-- Exercise passage follows --

According the UCC academics, however, we should resist this urge as much as possible because it will probably end up as waste. Instead, they recommend, to try a ‘refuse, reuse, rot’ approach to your food shopping.  “Refuse to overbuy, reuse all leftovers and rot or compost what’s left. Planning ahead by ordering your fruit and vegetables through a local box scheme, enjoy some social festivities and visit your local farmers market, or buy in bulk (plastic-free, of course!) and batch cook so that you’ve more time to enjoy family traditions. (Dr Claire O’Neill and Professor Mary McCarthy, UCC CUBS).”

Don’t fight at the dinner table! The Christmas family get together is famed for its fights and fall-outs - all that food, mulled wine, and being cooped up for one day with your nearest and dearest can prove too much. “We are always advised to avoid talking about religion and politics at the dinner table.  Likewise, if climate change is an issue that raises some hackles at the Christmas dinner table, and one that you feel strongly about, we would recommend that you listen as much as you talk, avoid reciting too many climate change facts, and connect the issue to everyday life such as that local cycle path that could be extended to the community school. Of course, try to avoid gloom and doom and focus on the positive benefits of climate action - it is Christmas after all! (Dr Paul Bolger, Manager of the Environmental Research Institute, UCC).”

-- Exercise passage concluded --
-- Extracted material follows --

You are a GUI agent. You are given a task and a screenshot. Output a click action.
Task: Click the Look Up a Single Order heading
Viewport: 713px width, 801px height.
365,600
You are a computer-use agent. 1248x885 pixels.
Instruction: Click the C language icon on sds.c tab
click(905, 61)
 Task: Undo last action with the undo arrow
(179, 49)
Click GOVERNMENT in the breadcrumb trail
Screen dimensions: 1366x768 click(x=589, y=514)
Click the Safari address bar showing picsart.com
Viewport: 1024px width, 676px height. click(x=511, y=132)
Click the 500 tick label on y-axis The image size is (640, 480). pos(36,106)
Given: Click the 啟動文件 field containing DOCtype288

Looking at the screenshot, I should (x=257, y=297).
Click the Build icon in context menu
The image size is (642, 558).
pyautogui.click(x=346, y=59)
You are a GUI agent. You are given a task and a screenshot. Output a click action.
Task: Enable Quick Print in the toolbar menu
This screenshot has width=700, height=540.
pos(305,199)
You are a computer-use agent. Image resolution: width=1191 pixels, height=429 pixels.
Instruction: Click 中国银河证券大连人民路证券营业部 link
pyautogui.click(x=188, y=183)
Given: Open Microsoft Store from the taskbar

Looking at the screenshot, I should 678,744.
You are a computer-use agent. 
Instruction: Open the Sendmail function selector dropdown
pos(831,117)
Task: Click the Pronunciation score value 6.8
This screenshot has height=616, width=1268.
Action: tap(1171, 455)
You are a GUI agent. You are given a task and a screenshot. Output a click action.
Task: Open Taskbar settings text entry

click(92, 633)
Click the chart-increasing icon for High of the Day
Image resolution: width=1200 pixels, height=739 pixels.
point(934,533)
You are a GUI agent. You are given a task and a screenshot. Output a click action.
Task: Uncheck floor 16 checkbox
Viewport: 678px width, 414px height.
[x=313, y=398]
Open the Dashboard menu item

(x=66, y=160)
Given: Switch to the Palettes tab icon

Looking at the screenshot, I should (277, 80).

-- Extracted material concluded --

Exercise instructions:
**1)** According to the Christmas advice text, what does Dr Paul Bolger manage?
**2)** Continue the Christmas advice text from where it stops.

Answers per task:
**1)** The Environmental Research Institute at UCC.

**2)**
Leave the door open for Santa! An open fireplace with a chimney is very handy for Santa but he can also choose to come in the door if you decide to install an efficient stove or upgrade your heating system. 

Burning a fuel like coal in your fireplace over the winter produces about 1 tonne of carbon dioxide (a heat-trapping gas). This is similar to a person taking a return flight to New York.  Heat-trapping gasses are causing our climate to change in ways that are not good so trying to reduce our emissions is the perfect gift for the planet!  (Dr Paul Deane, Energy Policy and Modelling Group, MaREI Centre).

On a personal note, this year is the first year that Santa will be able to come down the chimney in our new home as he always came through the letterbox in our other home because we didn't have a real fireplace!

The next one tip is most definitely out of my price range but if you are in a position to consider it, this is what the UCC experts had to say on it. Think electric – Christmas can be when we mull buying a new car for next year. So look at the electric options, you can now choose from battery-electric vehicles (BEV) to plug-in hybrid-electric vehicles (PHEV) to hybrid-electric vehicles (HEV). BEVs have a motor tax of €120. A HEV, such as the Toyota Corolla, costs about 7c/km and comes with a motor tax of €170.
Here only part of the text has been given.